PA Governor Announces $7.9M in Grants to Promote Biofuels and Alternative-Fuel Vehicles

Pennsylvania’s Gov. Edward G. Rendell said his state is aiming to cut its oil consumption by more than a half-million gallons as it invests in 21 alternative fuel projects that will create 221 jobs and cut carbon dioxide emissions by 14.5 million pounds. 

The governor said the $7.9 million he announced through the Alternative Fuel Incentive Grant Program will spur innovation in Pennsylvania's advanced energy economy, while also making it easier for consumers and businesses to use home-grown biofuels and rapidly expanding technologies such as hybrid and electric plug-in vehicles, as well as those powered by natural gas.

Rendell explained that this latest round of investments—which are being matched by an additional $22.1 million in private funds for a total of $30 million—further strengthens Pennsylvania's reputation as a leading state for clean energy innovation and use.

"Two weeks ago, the Natural Resources Defense Council named Pennsylvania as the seventh-least-vulnerable state in the nation to oil price spikes because of our work to build a green economy here," the governor said. "In doing so, it noted, 'America's addiction to oil continues to threaten not only our national security and global environmental health, but also our economic viability.'

“That's a very accurate assessment, and it's what we've been saying for the past eight years, which is why we've worked so hard to create a green energy economy here. That work has paid off, and today we have thousands of companies who are employing tens of thousands of workers in ‘green collar’ jobs. These projects will build upon that work and will transform the way we power our vehicles."

In making the announcement, the governor was joined by representatives of three alternative fuel incentive grant recipients that, he said, represent the innovative work the state's investment is supporting. Some of the grant recipients include:

  • Chester County-based Momentum Dynamics will receive a grant of nearly $587,000 to develop a technology in Berks County that will recharge electric and plug-in hybrid vehicles wirelessly. The project is expected to create 18 jobs and cut CO2 emissions by 297,000 pounds annually.
  • International Battery Inc., based in the Lehigh Valley, will use a $235,000 grant to demonstrate the long-term performance and manufacturing viability of an advanced lithium battery pack suitable for hybrid electric and electric buses and commercial trucks.

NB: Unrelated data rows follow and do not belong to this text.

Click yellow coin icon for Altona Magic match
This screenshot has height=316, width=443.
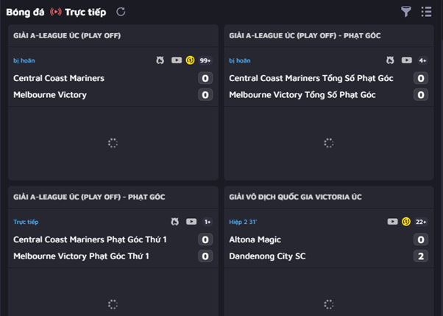coord(406,222)
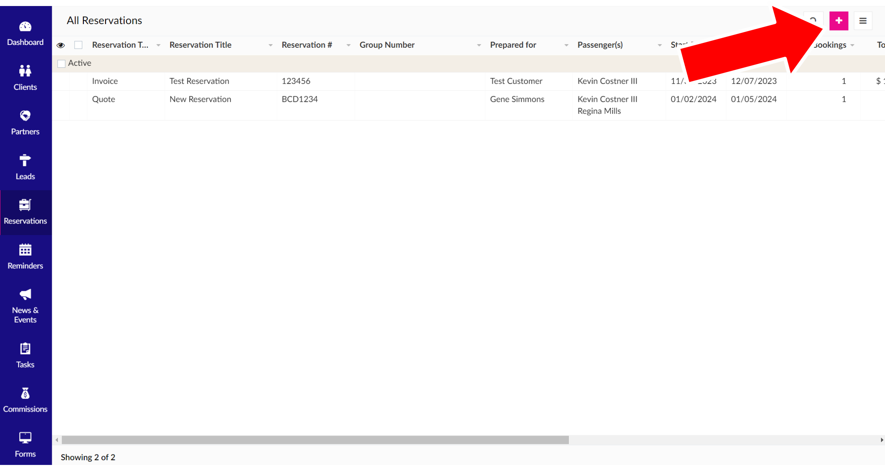
Task: Toggle column visibility eye icon
Action: tap(61, 45)
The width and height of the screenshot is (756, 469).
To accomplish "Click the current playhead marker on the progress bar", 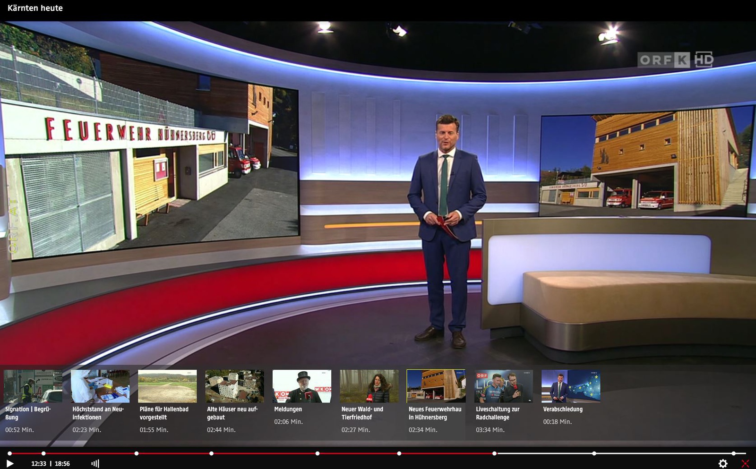I will 494,453.
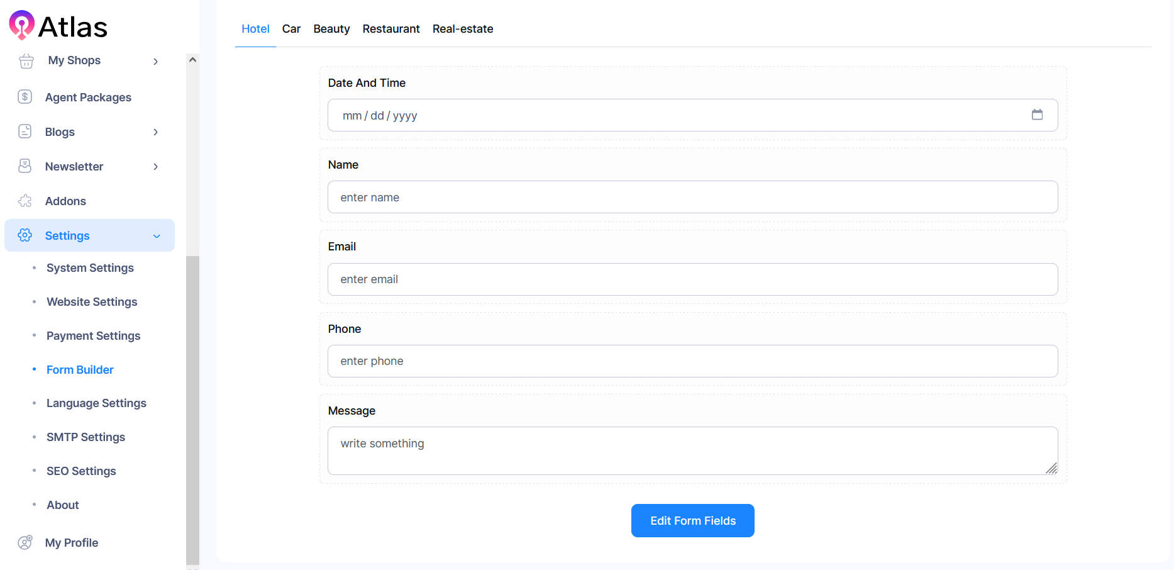Screen dimensions: 1174x570
Task: Click the My Profile avatar icon
Action: pyautogui.click(x=25, y=542)
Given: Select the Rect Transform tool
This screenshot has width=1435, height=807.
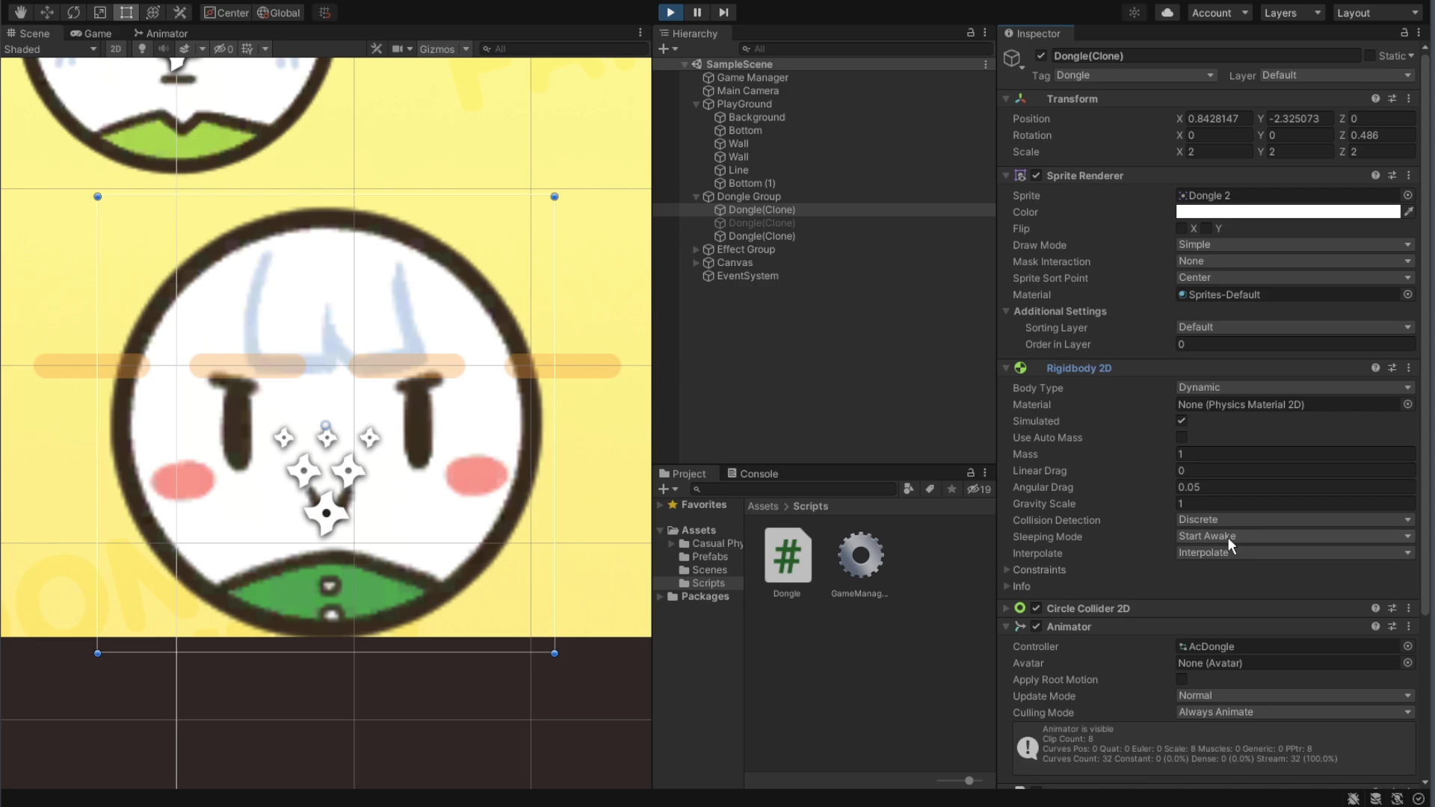Looking at the screenshot, I should (126, 12).

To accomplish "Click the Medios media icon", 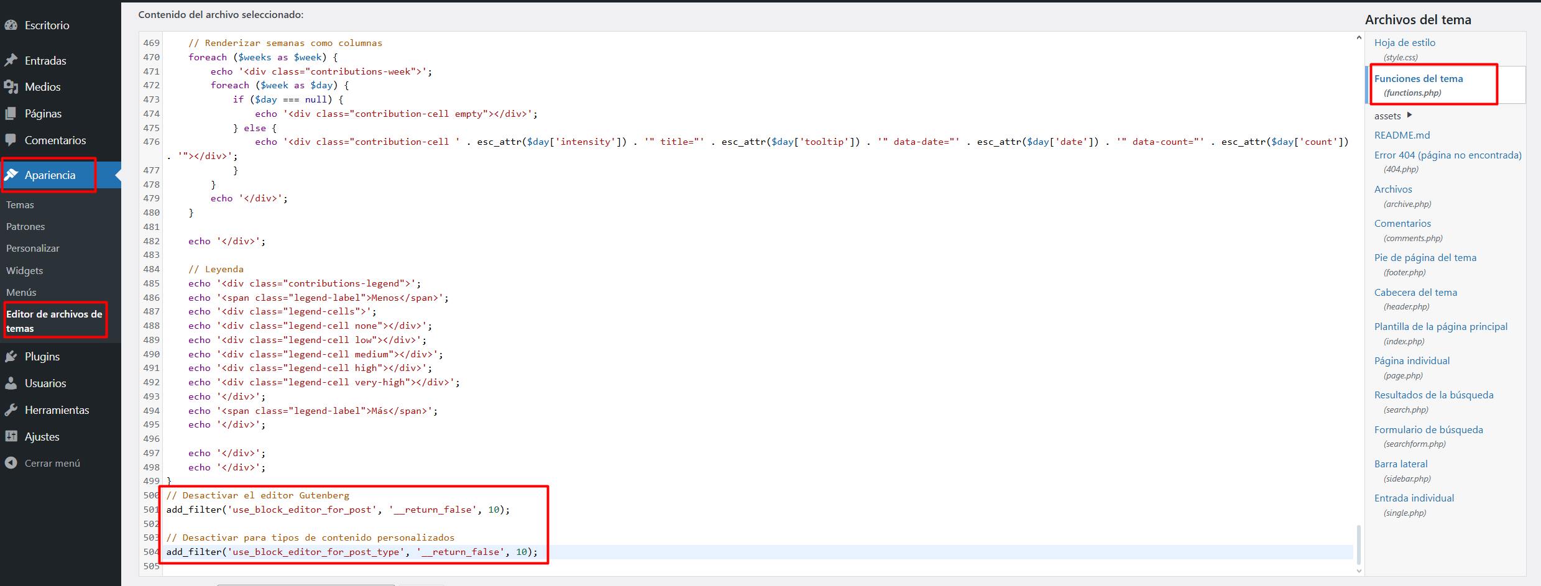I will [x=11, y=87].
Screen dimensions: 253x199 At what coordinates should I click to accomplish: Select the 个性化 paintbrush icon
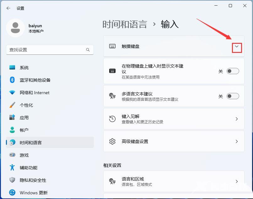12,105
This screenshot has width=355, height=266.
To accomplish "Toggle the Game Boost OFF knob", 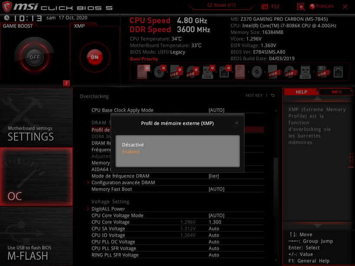I will coord(34,57).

The company's green manufacturing process, which is solvent-free and free of volatile organic compounds, will create two jobs.
  • The city of Philadelphia's Mayor's Office of Sustainability will receive $140,000 for its $500,000 project that will add 10 charging stations, 18 electric vehicles (EVs) and plug-in hybrids to existing, successful local car-sharing operations, exposing more people to the benefits of these technologies. The project is expected to create 12 jobs and cut CO2 emissions by 61,000 pounds per year.

"These are exciting projects because they pave the way for consumers to adopt new environmentally friendly and money-saving technologies," Rendell said. "As more auto manufacturers introduce electric vehicles, these should be viewed as legitimate technologies."

The governor added that GE announced recently that it intends to buy 25,000 electric vehicles by 2015, essentially replacing most of its 30,000 conventional-fuel vehicle fleet. The company expects switching to EVs will save it $500 million in just the next three years.

The Alternative Fuels Incentive Grant Program helps create new markets for biofuels and encourage innovation in developing and manufacturing other advanced fuel transportation solutions in Pennsylvania to reduce the state's dependence on foreign oil.

The commonwealth has invested about $39 million in 114 projects through the program since 2004. These investments have leveraged an additional $216 million in investments from other sources.